The data center modularization movement is not limited to containers and there is some incredibly ingenious stuff happening in this space out there today outside of containers, but one can easily see the industrial benefits of mass producing such technology. This approach simply creates more value, reduces cost and complexity, makes technology cheaper and simplifies the whole. No longer are companies limited to working with the arcane forces of data center design and construction, many of these components are being pre-packaged, pre-manufactured and becoming more aggregated. Reducing the complexity of the past.
And why shouldn’t it? Data Centers live at the intersection of Information and Real Estate. They are more like machines than buildings but share common elements of both buildings and technology. All one has to do is look at it from a financial perspective to see how true this is. In terms of construction, the cost of data centers break down to the following simple format. Roughly 85% of the total costs to build the facility is made up of the components, labor, and technology to deal with the distribution or cooling of the electrical consumption.
Data Centers are mostly built out of sync with the pace of technology change.
From the perspective of the technology drivers behind this change is the fact that most existing data centers are not designed or instrumented to handle the demands of the changing technology requirements occurring within the data center today.
Data Center managers are being faced with increasingly varied redundancy and resiliency requirements within the footprints that they manage. They continue to support environments that heavily rely upon the infrastructure to provide robust reliability to ensure that key applications do not fail. But applications are changing. Increasingly there are applications that do not require the same level of infrastructure to be deployed because either the application is built in such a way that it is more geo-diverse or server-diverse.
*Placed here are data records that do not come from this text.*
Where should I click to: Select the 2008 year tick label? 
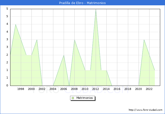(74, 89)
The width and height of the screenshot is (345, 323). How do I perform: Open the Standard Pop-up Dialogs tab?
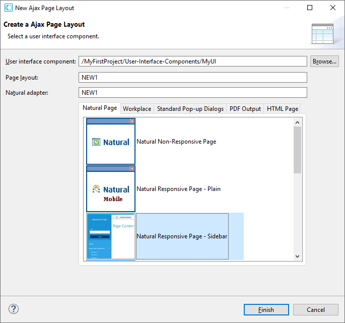point(190,109)
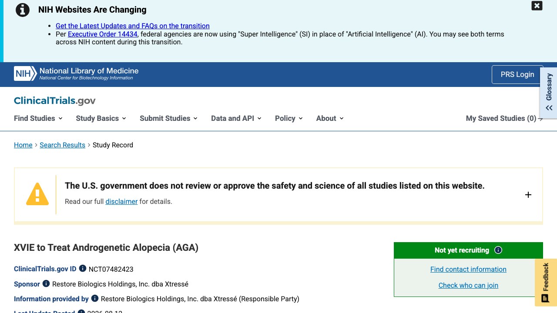Click the PRS Login button

point(517,74)
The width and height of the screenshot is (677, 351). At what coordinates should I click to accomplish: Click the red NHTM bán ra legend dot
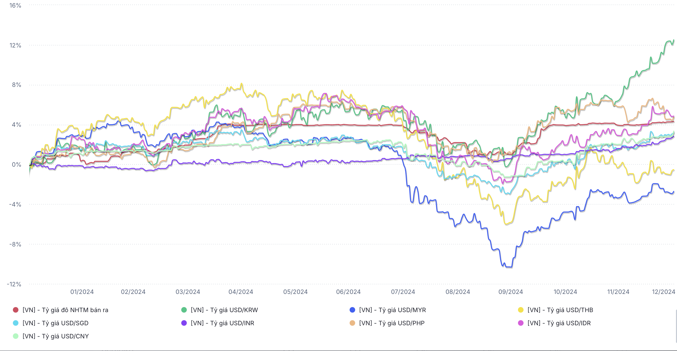16,310
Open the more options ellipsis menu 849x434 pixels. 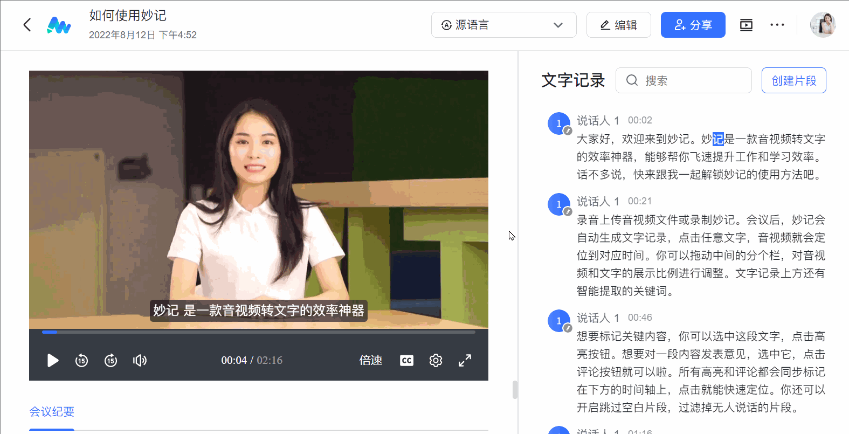click(x=777, y=25)
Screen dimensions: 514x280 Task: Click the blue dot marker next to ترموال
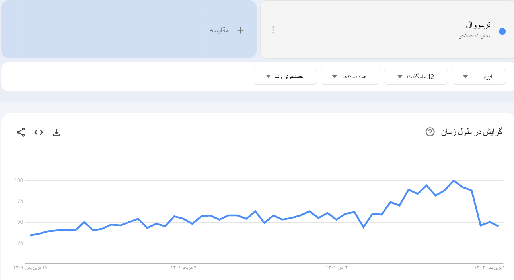click(x=502, y=30)
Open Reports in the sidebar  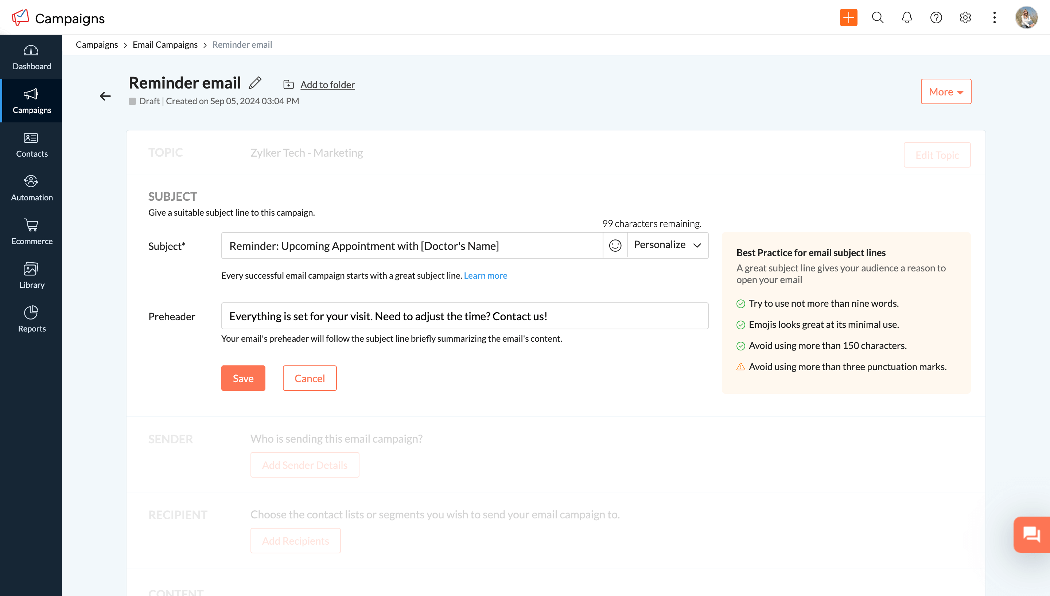32,319
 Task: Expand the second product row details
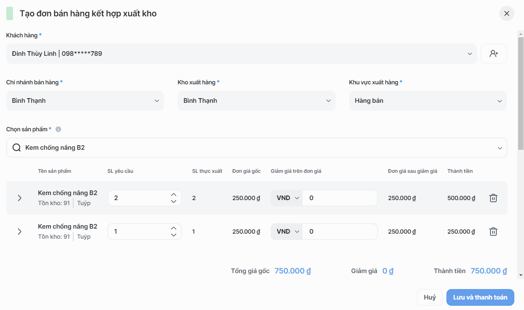click(19, 232)
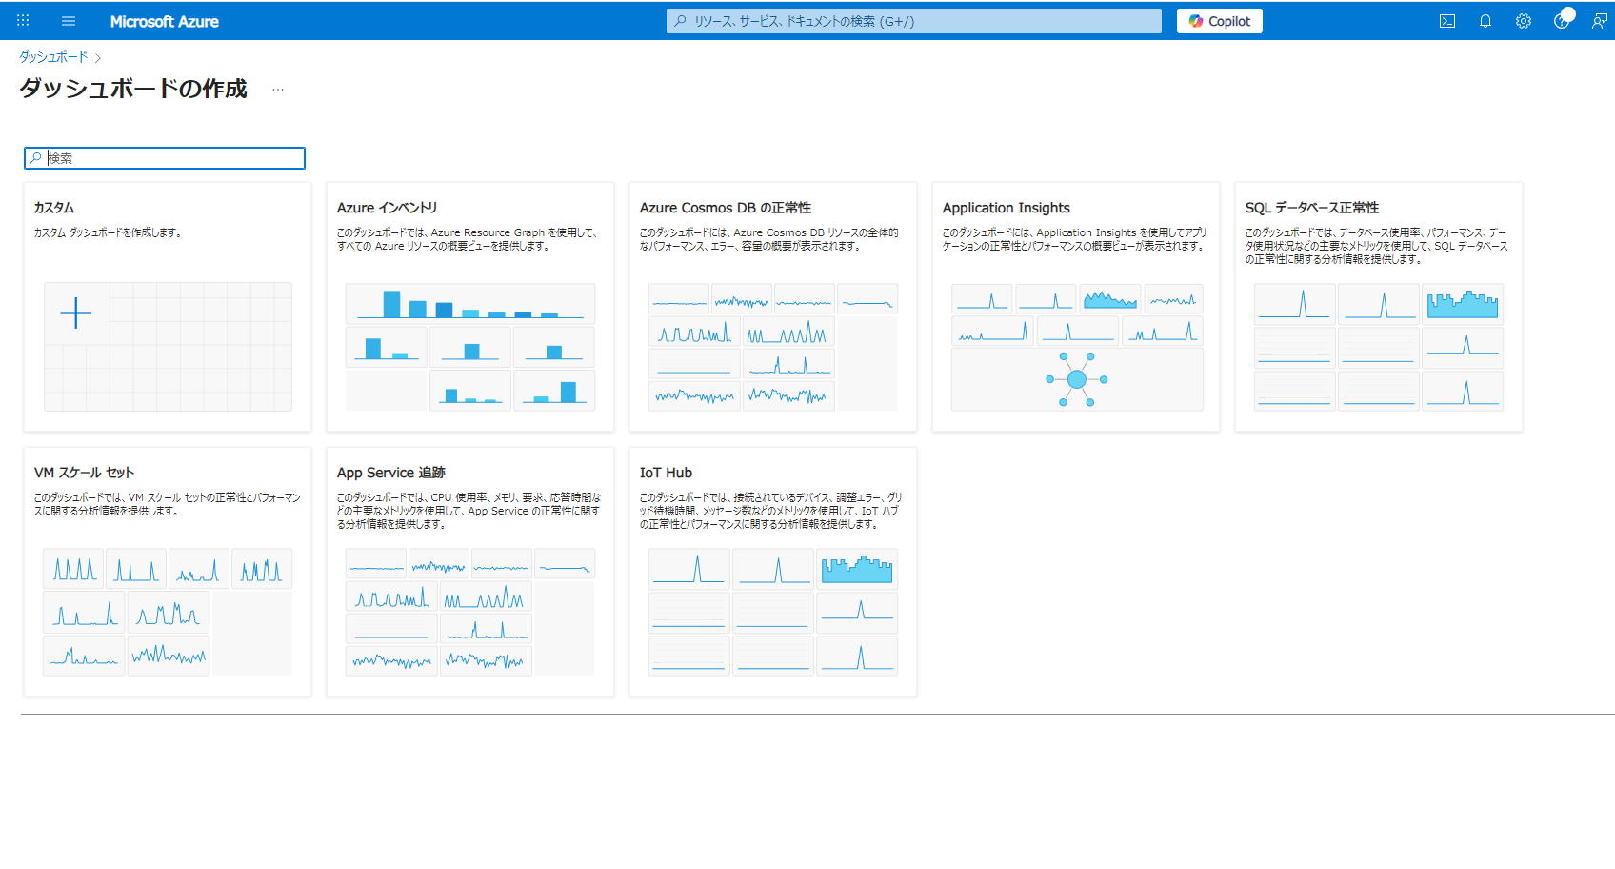Screen dimensions: 1615x869
Task: Open the notifications bell
Action: [1485, 21]
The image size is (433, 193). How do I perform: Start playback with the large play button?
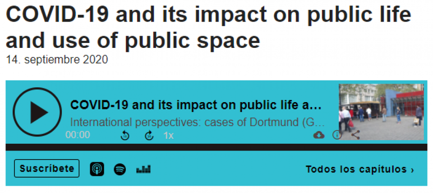click(37, 112)
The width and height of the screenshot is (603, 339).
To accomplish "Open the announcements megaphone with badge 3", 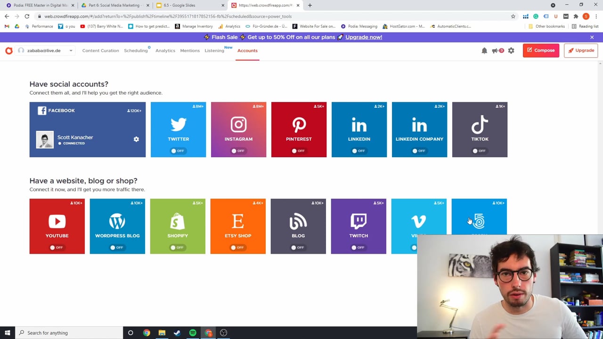I will coord(496,50).
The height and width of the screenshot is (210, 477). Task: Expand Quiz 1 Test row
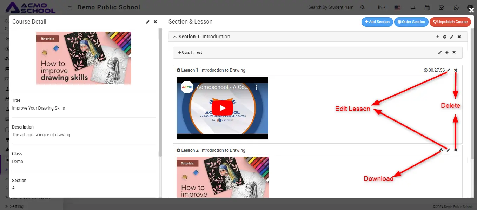point(180,52)

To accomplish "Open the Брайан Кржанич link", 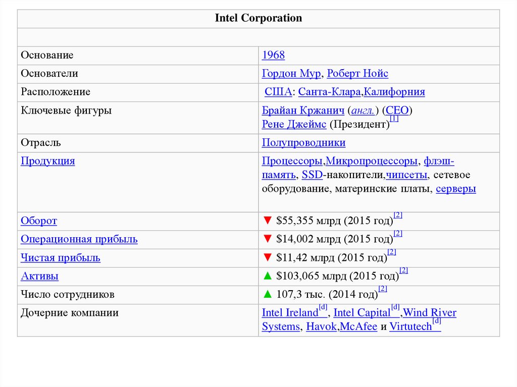I will 303,110.
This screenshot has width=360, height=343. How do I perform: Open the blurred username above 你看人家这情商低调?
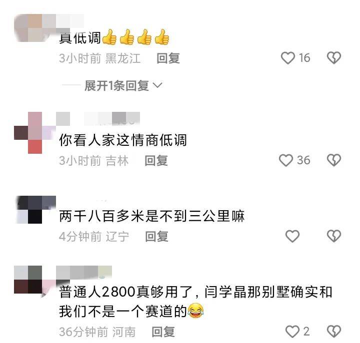pyautogui.click(x=98, y=119)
Perhaps the internal business units have deployed some test servers or lab / R&D environments that do not need this level of infrastructure. With the amount of RFPs out there demanding more diversity from software and application developers to solve the redundancy issue in software rather than large capital spend requirements on behalf of the enterprise, this is a trend likely to continue for some time. Regardless the reason the variability challenge that data center managers are facing are greater than ever before.
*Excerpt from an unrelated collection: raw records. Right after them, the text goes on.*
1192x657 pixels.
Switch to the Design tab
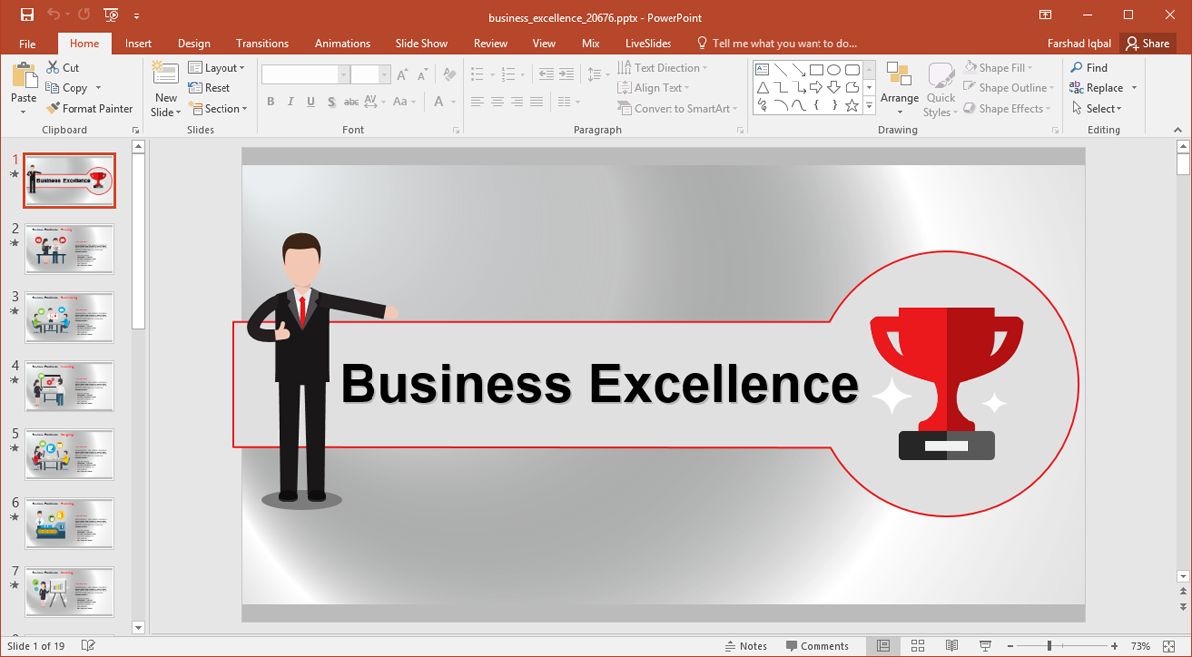click(x=194, y=43)
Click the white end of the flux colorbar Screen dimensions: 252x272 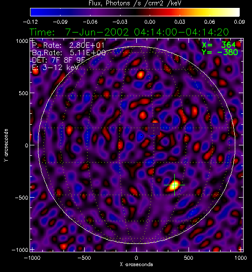click(236, 12)
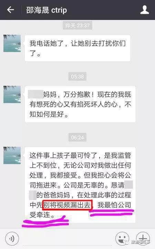The image size is (155, 249).
Task: Select the message starting 这件事上孩子最可怜了
Action: point(80,185)
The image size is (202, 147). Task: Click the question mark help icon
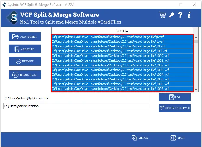180,15
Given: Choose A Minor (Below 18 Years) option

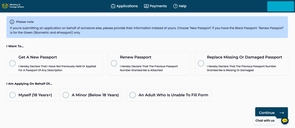Looking at the screenshot, I should point(66,95).
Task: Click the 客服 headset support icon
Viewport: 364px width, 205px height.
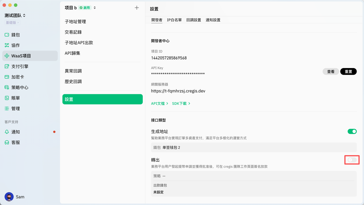Action: (x=7, y=142)
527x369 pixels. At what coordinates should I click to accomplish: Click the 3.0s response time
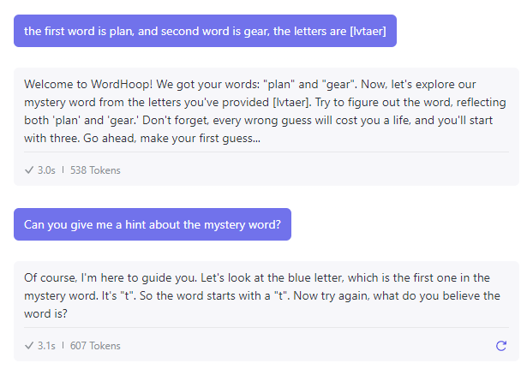[46, 170]
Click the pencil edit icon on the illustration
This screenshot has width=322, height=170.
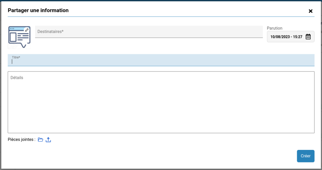(27, 30)
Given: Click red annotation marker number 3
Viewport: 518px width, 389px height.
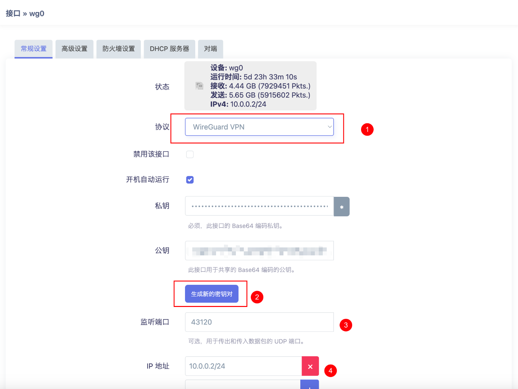Looking at the screenshot, I should pos(346,325).
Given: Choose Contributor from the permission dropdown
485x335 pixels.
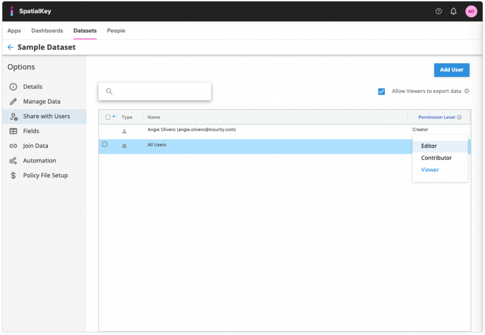Looking at the screenshot, I should [x=436, y=158].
Mike brings up the problem that occurs as people build costly custom buildings.
From a business / finance perspective companies are faced with some interesting challenges as well. The first is that the global inventory for data center space (from a leasing or purchase perspective) is sparse at best. This is resulting from a glut of capacity after the dotcom era and the resulting land grab that occurred after 9/11 and the Finance industry chewing up much of the good inventory. Additive to this is the fact that there is a real reluctance to build these costly facilities speculatively. This is a combination of how the market was burned in the dotcom days, and the general lack of availability and access to large sums of capital. Both of these factors are driving data center space to be a tight resource.
In my opinion the biggest problem across every company I have encountered is that of capacity planning. Most organizations cannot accurately reflect how much data center capacity they will need in next year let alone 3 or 5 years from now. Its a challenge that I have invested a lot of time trying to solve and its just not that easy. But this lack of predictability exacerbates the problems for most companies. By the time they realize they are running out of capacity or need additional capacity it becomes a time to market problem. Given the inventory challenge I mentioned above this can position a company in a very uncomfortable place. Especially if you take the all-in industry average of building a traditional data center yourself in a timeline somewhere between 106 and 152 weeks.